If you missed your shot to experience “Hamilton” at The Smith Center last summer, you can head there during the next three weeks to see Lin-Manuel Miranda portray the 10-dollar founding father.

Kind of.

Adrian Lopez plays Miranda playing Alexander Hamilton in “Spamilton: An American Parody,” Tuesday through Feb. 10, in the arts center’s Troesh Studio Theater.

“When a show is that loaded with entertainment value and significance and story, it makes it easier to spoof it,” says “Spamilton” writer-director Gerard Alessandrini. Following productions in New York, Chicago, Los Angeles and London, the show is making its first national tour, with Las Vegas as its second stop.

Alessandrini has made a career out of satirizing musicals. As the Tony-winning creator of “Forbidden Broadway,” he figures he’s churned out “about 25 full-blown different versions” of the revue since 1982. “Spamilton,” though, is his first full-length parody.

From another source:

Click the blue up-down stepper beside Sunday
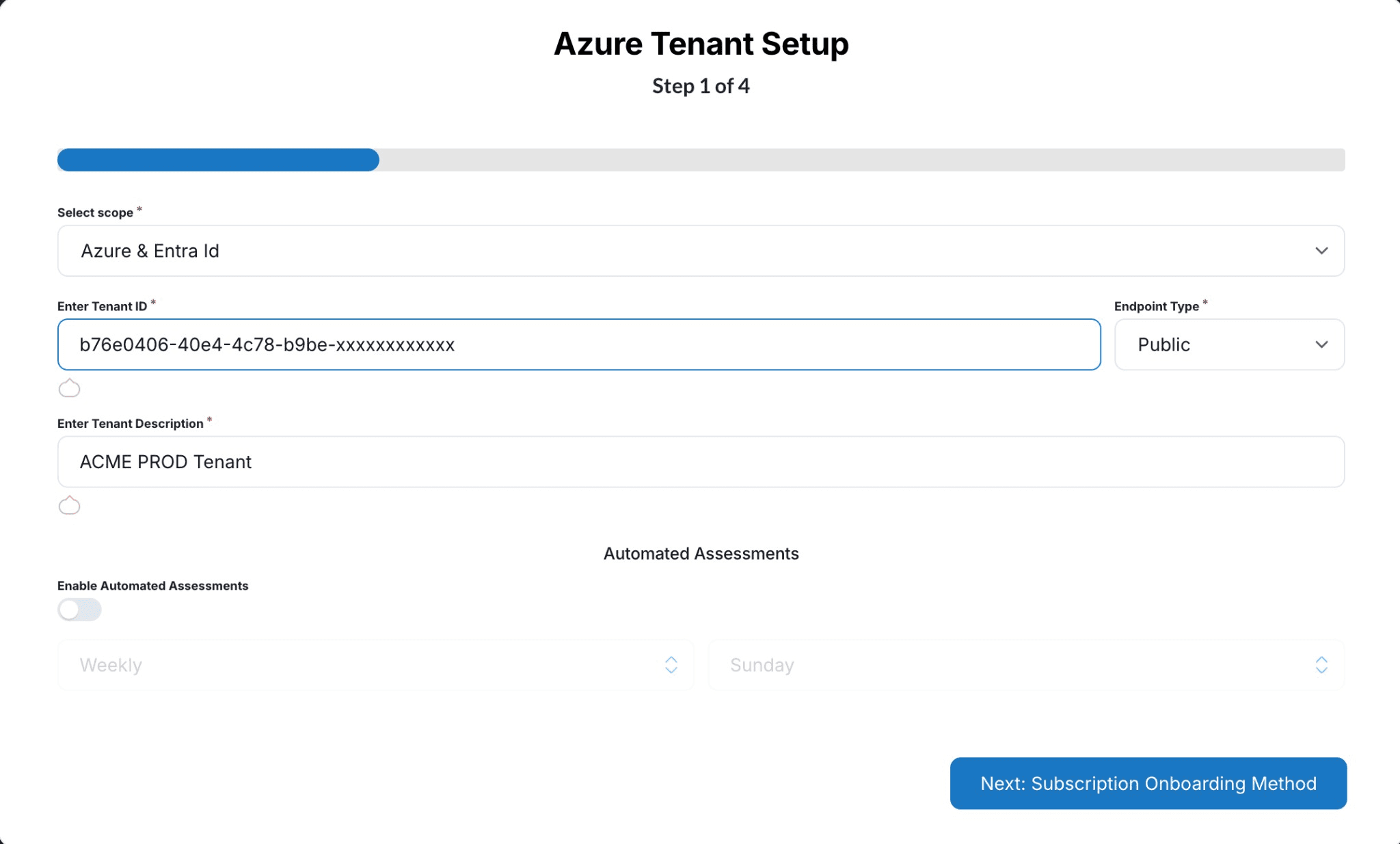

“It was only daunting in the fact that there’s a lot of rap in it, and I’m not used to writing rap lyrics,” Alessandrini says.

The pace with which Miranda’s lyrics zoom past was a slight adjustment for the satirist, who’s composed parodies of other notable speedsters, including Cole Porter, Stephen Sondheim and Alan Jay Lerner, along with the rapid-fire works of Gilbert and Sullivan.

“The speed of the lyric adds to the comedy,” he explains. “So I had attempted some of those, I think successfully, before. Of course, Lin-Manuel is doing it at even a faster pace, but I welcome that. The more words there are, the more verbiage, the easier it is to make people laugh, I find.”

Rather than attempting a full-blown parody of “Hamilton,” which probably would have proven repetitive, Alessandrini studied the cast album, the vocal score and relied heavily on the book “Hamilton: The Revolution,” an inside look at the making of the phenomenon.

“Of course, I twisted it,” he says of the show’s backstory, “so that this is a fantasy about what was going through Lin-Manuel’s mind.”

Songs that will sound familiar to “Hamilton” fans feature Miranda and original co-star Leslie Odom Jr. as Aaron Burr, portrayed by Datus Puryear, singing about the making of the musical as well as what will happen in the inevitable movie version.

As Daveed Diggs, the large-maned Tony nominee for his roles as Thomas Jefferson and the Marquis de Lafayette, Dominic Pecikonis channels Will Smith by rapping about “how I became the prince of big hair.”

“Spamilton” ventures further from the source material with a series of drop-ins and a Poppins. Actors portraying everyone from Stephen Sondheim to Jennifer Lopez — “J. Lo, what are you doing in the American Revolution?” — stop by, as does that magical nanny in a nod to Miranda’s role in “Mary Poppins Returns.”

Miranda himself dropped by one night during “Spamilton’s” off-Broadway run. “He seemed to enjoy it thoroughly,” Alessandrini says of his special guest. “From the back, I just kept seeing his head bob up and down. And he stayed and spoke with the cast for about an hour afterward.”

Alessandrini insists you don’t have to know “Hamilton” as well as Miranda to appreciate the show, which also references the likes of “Chicago,” “Gypsy,” “Camelot,” “The King and I” and “Sweeney Todd.”

You should be fine without ever having seen it.

“I’ve made it very self-explanatory,” Alessandrini says. “Everybody comes out and says who they are, what they’re doing, what they mean, what you need to know about them.

“So you don’t really need to have seen ‘Hamilton.’ At the most, I would say you need to know it exists.”